(Saved entries)
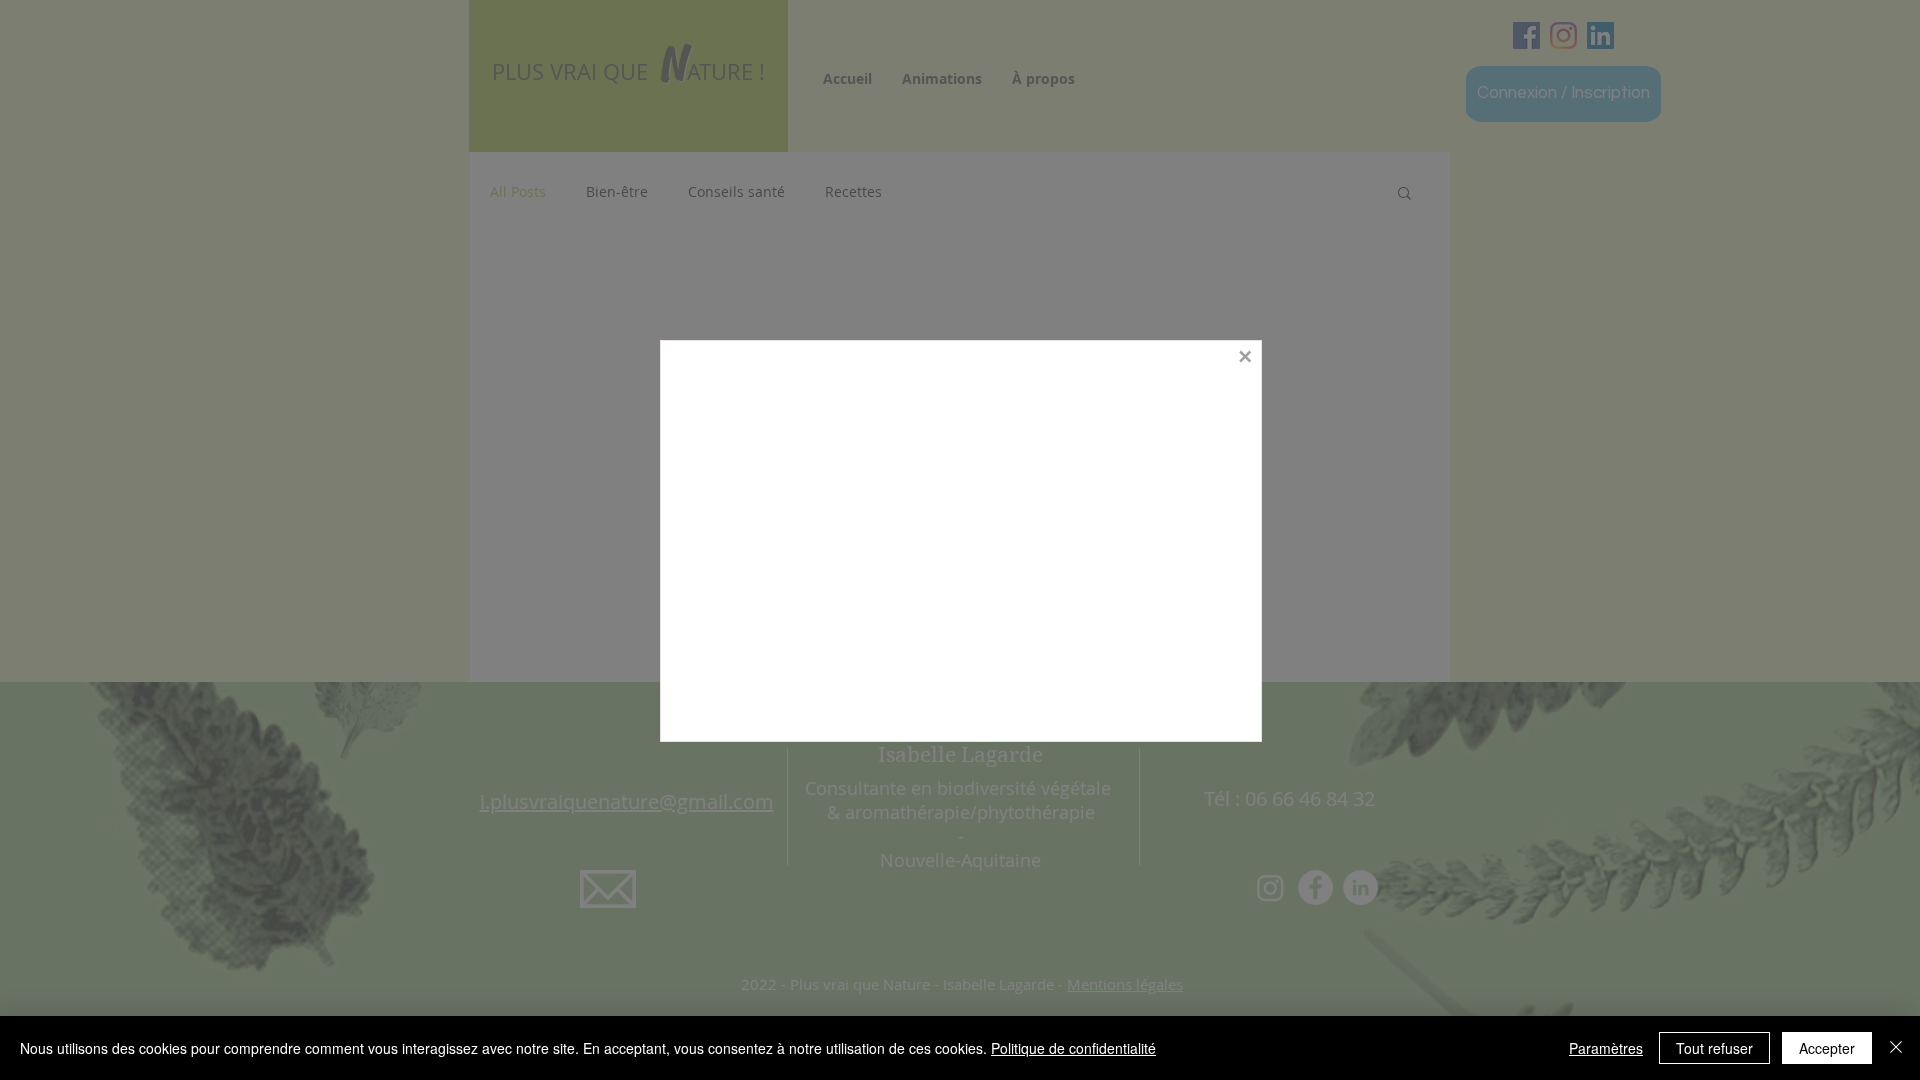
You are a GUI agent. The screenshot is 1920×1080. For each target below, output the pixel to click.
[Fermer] (1896, 1048)
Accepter (1827, 1048)
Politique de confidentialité (1073, 1048)
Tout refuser (1714, 1048)
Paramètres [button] (1606, 1048)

The problem: The images are to be left out while the entries are written out exactly.

Response for this exercise:
You are a GUI agent. The screenshot is 1920×1080. For each target below, output the pixel to click.
[Fermer] (1896, 1048)
Accepter (1827, 1048)
Politique de confidentialité (1073, 1048)
Tout refuser (1714, 1048)
Paramètres [button] (1606, 1048)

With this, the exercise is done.